## BRIEF
Please restate each entry that follows word for word.

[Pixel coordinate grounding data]
:::
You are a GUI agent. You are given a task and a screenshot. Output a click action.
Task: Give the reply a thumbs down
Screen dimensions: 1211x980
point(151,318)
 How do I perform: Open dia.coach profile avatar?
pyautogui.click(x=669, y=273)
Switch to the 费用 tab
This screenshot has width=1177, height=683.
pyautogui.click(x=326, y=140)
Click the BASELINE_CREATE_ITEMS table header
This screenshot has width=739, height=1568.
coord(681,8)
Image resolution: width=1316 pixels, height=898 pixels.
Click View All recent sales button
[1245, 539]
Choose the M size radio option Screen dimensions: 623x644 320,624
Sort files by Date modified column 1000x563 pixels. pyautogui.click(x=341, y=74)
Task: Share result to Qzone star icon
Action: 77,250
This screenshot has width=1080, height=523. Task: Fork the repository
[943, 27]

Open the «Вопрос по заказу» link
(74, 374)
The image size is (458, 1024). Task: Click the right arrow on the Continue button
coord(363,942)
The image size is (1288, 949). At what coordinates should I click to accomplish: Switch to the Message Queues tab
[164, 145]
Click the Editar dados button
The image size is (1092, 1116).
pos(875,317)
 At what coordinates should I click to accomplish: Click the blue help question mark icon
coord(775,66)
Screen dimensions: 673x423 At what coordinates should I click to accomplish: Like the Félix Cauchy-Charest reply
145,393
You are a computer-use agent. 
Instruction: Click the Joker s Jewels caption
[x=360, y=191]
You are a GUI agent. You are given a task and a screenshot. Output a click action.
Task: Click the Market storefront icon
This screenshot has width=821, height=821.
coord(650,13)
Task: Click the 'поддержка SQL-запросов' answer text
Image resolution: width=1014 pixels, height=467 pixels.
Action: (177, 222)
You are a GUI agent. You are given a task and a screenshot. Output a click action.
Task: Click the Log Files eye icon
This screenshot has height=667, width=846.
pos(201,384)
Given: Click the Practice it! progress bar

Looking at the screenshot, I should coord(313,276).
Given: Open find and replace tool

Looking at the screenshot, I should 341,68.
:::
## WRITTEN SOLUTION
You are a GUI agent. You are given a task and a screenshot. Output a click action.
Task: Give the reply a thumbs down
Screen dimensions: 1211x980
point(151,318)
 How do I perform: Open dia.coach profile avatar?
pyautogui.click(x=669, y=273)
Switch to the 费用 tab
This screenshot has width=1177, height=683.
pyautogui.click(x=326, y=140)
Click the BASELINE_CREATE_ITEMS table header
This screenshot has width=739, height=1568.
coord(681,8)
Image resolution: width=1316 pixels, height=898 pixels.
Click View All recent sales button
[1245, 539]
Choose the M size radio option Screen dimensions: 623x644 320,624
Sort files by Date modified column 1000x563 pixels. pyautogui.click(x=341, y=74)
Task: Share result to Qzone star icon
Action: 77,250
This screenshot has width=1080, height=523. Task: Fork the repository
[943, 27]

Open the «Вопрос по заказу» link
(74, 374)
The image size is (458, 1024). Task: Click the right arrow on the Continue button
coord(363,942)
The image size is (1288, 949). At what coordinates should I click to accomplish: Switch to the Message Queues tab
[164, 145]
Click the Editar dados button
The image size is (1092, 1116).
pos(875,317)
 At what coordinates should I click to accomplish: Click the blue help question mark icon
coord(775,66)
Screen dimensions: 673x423 At what coordinates should I click to accomplish: Like the Félix Cauchy-Charest reply
145,393
You are a computer-use agent. 
Instruction: Click the Joker s Jewels caption
[x=360, y=191]
You are a GUI agent. You are given a task and a screenshot. Output a click action.
Task: Click the Market storefront icon
This screenshot has width=821, height=821.
coord(650,13)
Task: Click the 'поддержка SQL-запросов' answer text
Image resolution: width=1014 pixels, height=467 pixels.
Action: (177, 222)
You are a GUI agent. You are given a task and a screenshot. Output a click action.
Task: Click the Log Files eye icon
This screenshot has height=667, width=846.
pos(201,384)
Given: Click the Practice it! progress bar

Looking at the screenshot, I should coord(313,276).
Given: Open find and replace tool

Looking at the screenshot, I should 341,68.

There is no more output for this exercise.